Start of RECORDS PROVIDED
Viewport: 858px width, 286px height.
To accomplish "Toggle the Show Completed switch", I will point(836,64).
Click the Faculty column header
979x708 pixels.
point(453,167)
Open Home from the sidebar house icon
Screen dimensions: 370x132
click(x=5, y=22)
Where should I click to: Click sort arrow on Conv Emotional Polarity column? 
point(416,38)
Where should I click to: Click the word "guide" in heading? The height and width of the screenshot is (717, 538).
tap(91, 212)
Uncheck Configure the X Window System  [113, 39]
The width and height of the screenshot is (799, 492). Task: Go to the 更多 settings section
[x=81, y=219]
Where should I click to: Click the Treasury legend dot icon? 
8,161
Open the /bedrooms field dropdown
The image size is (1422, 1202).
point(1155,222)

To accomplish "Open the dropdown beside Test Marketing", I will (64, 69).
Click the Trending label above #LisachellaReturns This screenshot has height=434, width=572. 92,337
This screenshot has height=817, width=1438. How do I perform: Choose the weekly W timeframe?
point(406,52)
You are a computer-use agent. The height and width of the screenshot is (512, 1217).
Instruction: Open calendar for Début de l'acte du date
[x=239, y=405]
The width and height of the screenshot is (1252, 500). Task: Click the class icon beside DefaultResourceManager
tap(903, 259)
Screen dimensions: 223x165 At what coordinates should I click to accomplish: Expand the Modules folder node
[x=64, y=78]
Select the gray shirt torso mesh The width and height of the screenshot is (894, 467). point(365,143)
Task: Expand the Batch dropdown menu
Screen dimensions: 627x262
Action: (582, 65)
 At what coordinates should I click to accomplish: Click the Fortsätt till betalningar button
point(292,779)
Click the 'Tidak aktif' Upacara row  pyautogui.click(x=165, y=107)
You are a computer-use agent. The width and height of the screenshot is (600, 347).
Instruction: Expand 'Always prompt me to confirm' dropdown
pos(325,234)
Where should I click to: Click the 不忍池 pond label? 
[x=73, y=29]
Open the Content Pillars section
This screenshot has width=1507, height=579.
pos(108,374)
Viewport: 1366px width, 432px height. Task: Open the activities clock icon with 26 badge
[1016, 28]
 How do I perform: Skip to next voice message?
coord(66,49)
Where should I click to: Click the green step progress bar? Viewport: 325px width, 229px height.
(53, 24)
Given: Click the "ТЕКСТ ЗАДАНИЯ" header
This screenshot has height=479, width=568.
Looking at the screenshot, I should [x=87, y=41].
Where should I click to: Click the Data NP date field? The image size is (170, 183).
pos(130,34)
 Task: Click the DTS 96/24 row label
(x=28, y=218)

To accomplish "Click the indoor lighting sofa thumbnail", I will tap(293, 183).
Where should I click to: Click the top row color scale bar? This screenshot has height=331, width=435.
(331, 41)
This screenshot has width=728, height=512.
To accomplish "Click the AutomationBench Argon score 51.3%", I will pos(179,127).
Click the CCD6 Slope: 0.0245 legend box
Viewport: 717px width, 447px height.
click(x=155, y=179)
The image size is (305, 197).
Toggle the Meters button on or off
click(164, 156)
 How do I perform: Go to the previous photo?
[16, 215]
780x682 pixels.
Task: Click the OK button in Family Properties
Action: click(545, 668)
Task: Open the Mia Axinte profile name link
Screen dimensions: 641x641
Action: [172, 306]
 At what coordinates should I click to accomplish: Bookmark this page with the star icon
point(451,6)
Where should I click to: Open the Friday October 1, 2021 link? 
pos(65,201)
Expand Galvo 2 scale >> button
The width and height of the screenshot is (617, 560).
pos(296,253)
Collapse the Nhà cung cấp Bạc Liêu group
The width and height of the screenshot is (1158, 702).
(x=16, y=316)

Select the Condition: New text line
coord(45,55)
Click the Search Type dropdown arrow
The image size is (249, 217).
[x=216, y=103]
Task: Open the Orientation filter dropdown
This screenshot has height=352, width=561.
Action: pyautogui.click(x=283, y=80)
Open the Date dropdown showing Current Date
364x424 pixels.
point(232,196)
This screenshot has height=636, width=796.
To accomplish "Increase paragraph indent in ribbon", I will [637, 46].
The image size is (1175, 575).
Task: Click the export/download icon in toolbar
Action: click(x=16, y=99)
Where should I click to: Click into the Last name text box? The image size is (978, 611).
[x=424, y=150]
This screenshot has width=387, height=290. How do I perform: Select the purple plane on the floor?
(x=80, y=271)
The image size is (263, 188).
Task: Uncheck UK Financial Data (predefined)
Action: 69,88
End of RECORDS PROVIDED
Each line in the material with "computer" in it must be reported.

→ FINAL ANSWER:
You are a computer-use agent. The height and width of the screenshot is (512, 1217).
You are a computer-use agent. The width and height of the screenshot is (600, 347).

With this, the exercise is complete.